Association between allopurinol and hepatocellular carcinoma: analysis of genetic risk and patient survival.

Abstract

Background: Despite the widespread clinical use of allopurinol for managing hepatocellular carcinoma (HCC) and gout, its potential hepatotoxicity and its effect on the risk of HCC remain unclear. This study aimed to comprehensively assess the potential correlations between allopurinol exposure and HCC risk.

Methods: We utilized genome-wide association study data from the IEU OpenGWAS project as instrumental variables (IVs) for Mendelian randomization (MR) analysis to investigate the causal relationship between allopurinol and HCC. Subsequently, we investigated the potential mediating factors (gout, liver fat, and percentage of liver fat, etc.) between allopurinol use and HCC. Furthermore, we analyzed assessed survival outcomes using the Kaplan-Meier method to compare patient subgroups by differential Xanthine dehydrogenase (XDH) expression.
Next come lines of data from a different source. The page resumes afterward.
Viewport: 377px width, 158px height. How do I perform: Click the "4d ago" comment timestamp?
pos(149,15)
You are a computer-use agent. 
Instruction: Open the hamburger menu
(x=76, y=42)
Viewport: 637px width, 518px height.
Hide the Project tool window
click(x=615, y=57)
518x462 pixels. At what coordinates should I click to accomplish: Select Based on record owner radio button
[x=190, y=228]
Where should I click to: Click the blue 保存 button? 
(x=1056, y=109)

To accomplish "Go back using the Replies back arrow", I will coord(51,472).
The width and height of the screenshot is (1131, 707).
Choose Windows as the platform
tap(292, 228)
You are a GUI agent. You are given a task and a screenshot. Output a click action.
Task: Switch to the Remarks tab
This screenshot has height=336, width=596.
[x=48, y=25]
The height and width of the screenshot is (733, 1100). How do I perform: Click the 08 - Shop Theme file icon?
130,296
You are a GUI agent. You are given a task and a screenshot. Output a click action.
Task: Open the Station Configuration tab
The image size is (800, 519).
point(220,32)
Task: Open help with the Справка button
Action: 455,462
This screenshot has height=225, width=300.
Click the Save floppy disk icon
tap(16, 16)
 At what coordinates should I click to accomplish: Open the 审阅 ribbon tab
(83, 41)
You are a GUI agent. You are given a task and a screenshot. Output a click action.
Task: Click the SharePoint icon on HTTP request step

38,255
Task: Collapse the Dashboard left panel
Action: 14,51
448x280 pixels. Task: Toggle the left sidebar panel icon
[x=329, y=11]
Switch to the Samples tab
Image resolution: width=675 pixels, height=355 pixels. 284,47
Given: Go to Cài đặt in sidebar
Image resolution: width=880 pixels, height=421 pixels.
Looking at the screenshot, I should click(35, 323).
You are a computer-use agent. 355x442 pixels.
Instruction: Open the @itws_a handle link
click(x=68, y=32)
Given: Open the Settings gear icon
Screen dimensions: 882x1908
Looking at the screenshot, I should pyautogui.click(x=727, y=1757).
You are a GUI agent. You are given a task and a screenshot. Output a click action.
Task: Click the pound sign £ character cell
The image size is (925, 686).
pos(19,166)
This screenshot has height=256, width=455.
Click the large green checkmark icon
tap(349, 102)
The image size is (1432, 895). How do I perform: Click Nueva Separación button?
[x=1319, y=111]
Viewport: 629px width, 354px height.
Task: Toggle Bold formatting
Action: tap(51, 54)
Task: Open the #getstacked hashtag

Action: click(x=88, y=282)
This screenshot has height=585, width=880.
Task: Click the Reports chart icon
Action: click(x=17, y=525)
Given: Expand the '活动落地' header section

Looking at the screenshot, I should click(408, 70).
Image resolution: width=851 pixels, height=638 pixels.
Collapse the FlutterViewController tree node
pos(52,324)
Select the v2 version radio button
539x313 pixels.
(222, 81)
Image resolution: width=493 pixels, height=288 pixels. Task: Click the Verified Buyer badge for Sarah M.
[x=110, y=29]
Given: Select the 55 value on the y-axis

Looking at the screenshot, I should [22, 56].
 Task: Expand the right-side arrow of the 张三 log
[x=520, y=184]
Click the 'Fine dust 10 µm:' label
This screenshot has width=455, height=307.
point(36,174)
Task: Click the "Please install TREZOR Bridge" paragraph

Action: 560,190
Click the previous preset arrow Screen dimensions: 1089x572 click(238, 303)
Results: MR analysis established a causal link between allopurinol use and increased HCC risk (OR: 1.013, 95% CI 1.004-1.023, p = 0.006). Causal relationships were also observed between gout (OR: 1.011, p = 0.008) and HCC. Mediation analysis indicated that gout mediated 61.6% of the effect of allopurinol on HCC. Survival analysis showed that higher expression of XDH was associated with improved survival of HCC patients (HR = 0.62, 95% CI 0.441-0.884, p = 0.008), indicating a 38% decrease in mortality risk compared to the lower expression group.

Conclusions: This study demonstrated a causal relationship between allopurinol use and an increased risk of HCC based on genetic evidence. Allopurinol should be used with caution in patients with or at risk for HCC.